Wundersame Parallelwelten

Die britische Künstlerin Katharine Morling formt aus Porzellan und Steinzeug dreidimensionale Objekte, die wie Federzeichnungen anmuten. Und schafft damit eine Illusion unserer Realität.

Niemals werde ich den Moment vergessen, als ich die Londoner King's Road entlang schlenderte und das Schaufenster von „Osborne & Little Ltd.“ meine überraschte Vollbremsung auslöste. Das renommierten Einrichtungshaus hatte Katharine Morling beauftragt eine Installation zu kreieren, um damit auf die neue Tapetenkollektion Herbst 2009 aufmerksam zu machen. Ich fühlte mich wie in die schwarz-weiß Seiten der Comic-Bücher meiner Kinder versetzt. Nur eben in 3D!

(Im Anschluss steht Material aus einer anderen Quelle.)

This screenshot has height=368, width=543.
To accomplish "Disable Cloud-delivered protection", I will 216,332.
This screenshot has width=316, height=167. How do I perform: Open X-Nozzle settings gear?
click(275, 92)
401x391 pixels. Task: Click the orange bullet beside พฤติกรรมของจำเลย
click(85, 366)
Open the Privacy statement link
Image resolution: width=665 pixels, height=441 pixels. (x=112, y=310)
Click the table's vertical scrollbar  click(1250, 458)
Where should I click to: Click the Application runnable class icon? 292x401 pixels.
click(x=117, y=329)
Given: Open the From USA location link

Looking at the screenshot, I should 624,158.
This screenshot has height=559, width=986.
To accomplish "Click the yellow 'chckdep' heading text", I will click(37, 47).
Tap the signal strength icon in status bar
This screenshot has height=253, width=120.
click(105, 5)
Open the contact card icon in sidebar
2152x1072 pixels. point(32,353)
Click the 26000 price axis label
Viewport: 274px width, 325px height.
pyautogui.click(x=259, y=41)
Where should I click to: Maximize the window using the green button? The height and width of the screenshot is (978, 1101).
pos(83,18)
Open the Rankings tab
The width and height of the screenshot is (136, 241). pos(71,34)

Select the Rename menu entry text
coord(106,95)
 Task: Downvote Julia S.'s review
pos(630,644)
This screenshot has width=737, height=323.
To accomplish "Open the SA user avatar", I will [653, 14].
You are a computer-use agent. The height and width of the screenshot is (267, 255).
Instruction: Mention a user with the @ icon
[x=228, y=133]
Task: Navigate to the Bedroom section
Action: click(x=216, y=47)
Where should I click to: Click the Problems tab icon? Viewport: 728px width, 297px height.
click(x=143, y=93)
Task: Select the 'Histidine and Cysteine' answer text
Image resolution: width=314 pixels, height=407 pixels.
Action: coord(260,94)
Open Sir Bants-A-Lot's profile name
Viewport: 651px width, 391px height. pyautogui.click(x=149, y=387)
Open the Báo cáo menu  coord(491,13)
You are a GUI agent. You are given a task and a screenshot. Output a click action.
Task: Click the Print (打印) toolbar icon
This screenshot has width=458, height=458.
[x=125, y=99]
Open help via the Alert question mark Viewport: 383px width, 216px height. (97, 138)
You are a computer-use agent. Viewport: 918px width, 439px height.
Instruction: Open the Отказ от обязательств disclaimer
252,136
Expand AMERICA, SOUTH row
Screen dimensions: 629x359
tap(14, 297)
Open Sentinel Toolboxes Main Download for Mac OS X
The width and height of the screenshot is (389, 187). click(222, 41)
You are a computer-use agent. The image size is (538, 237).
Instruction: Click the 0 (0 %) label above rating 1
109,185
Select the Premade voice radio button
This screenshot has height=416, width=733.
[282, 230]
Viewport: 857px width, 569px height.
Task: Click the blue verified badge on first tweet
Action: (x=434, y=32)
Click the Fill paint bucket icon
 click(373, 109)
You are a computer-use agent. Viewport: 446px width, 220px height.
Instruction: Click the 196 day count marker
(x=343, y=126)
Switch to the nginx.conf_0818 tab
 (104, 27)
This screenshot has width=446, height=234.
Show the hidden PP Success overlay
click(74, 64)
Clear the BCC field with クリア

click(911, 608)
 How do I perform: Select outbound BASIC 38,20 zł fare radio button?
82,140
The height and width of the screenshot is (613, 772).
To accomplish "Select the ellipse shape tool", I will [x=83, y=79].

Da stand ein gezeichneter Tisch, mit Vase und Blumenstrauss. Eine Schublade herausgezogen, aus der ein dickes Schlüsselbund ragte. Zwei Stühle, einer mit üppigem Polster. Ein Fenster, Spiegel, Schirmständer und Vogelkäfig schwebten wieder als normale Zeichnung vor den Tapetenbahnen im Hintergrund. Der Effekt war wirklich einzigartig und gab den Tapeten kaum eine Chance. Die Sensation waren diese massiven schwarz-weißen Objekte in Originalgröße, ein bißchen schief und krumm, wie aus einer Skizze ausgestiegen. Mein Begehren anzufassen, um heraus zu finden aus was das ist, wurde natürlich durch die Schaufensterscheiben gebremst. Also suchte und fand ich den Namen der Künstlerin: Katharine Morling, die ich bald darauf kennen und schätzen lernte.